Adrian e Belen sono una coppia affiatata. Quando però lei inizia a dubitare della fedeltà di lui, sparisce nel nulla. Adrian allora si concentra sul suo lavoro di musicista e conosce Fabiana. Ma è proprio a questo punto che il mistero s’infittisce.
La verità è nascosta sì ma non si trova nel titolo - non ci si lasci ingannare - al massimo in una stanza segreta. Sono stati quei furbacchioni della produzione ad appioppare al secondo lungometraggio di Andrés Baiz, il regista colombiano che ha conquistato la notorietà nel 2007 con Satanás, un titolo quasi identico al thriller gotico di Robert Zemeckis (Le verità nascoste, 2000).

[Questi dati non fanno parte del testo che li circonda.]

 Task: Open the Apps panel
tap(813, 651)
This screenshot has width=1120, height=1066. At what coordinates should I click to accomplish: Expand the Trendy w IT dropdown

Un gioco di specchi, e di marketing pubblicitario, per presentare al meglio un noir dalla forte connotazione latina che vorrebbe far sembrare una cosa, e invece è altro. Che poi, è la salvezza della pellicola, il cui finale già di suo potrebbe essere intuibile. Ritmi lenti fin quando l’ingranaggio della sceneggiatura non parte, la trama e i presunti arcani non compiono mai il salto di qualità. Tema centrale la passione (compulsiva) legato al demone delle gelosia (patologica). Bellissimi gli attori protagonisti e poco altro.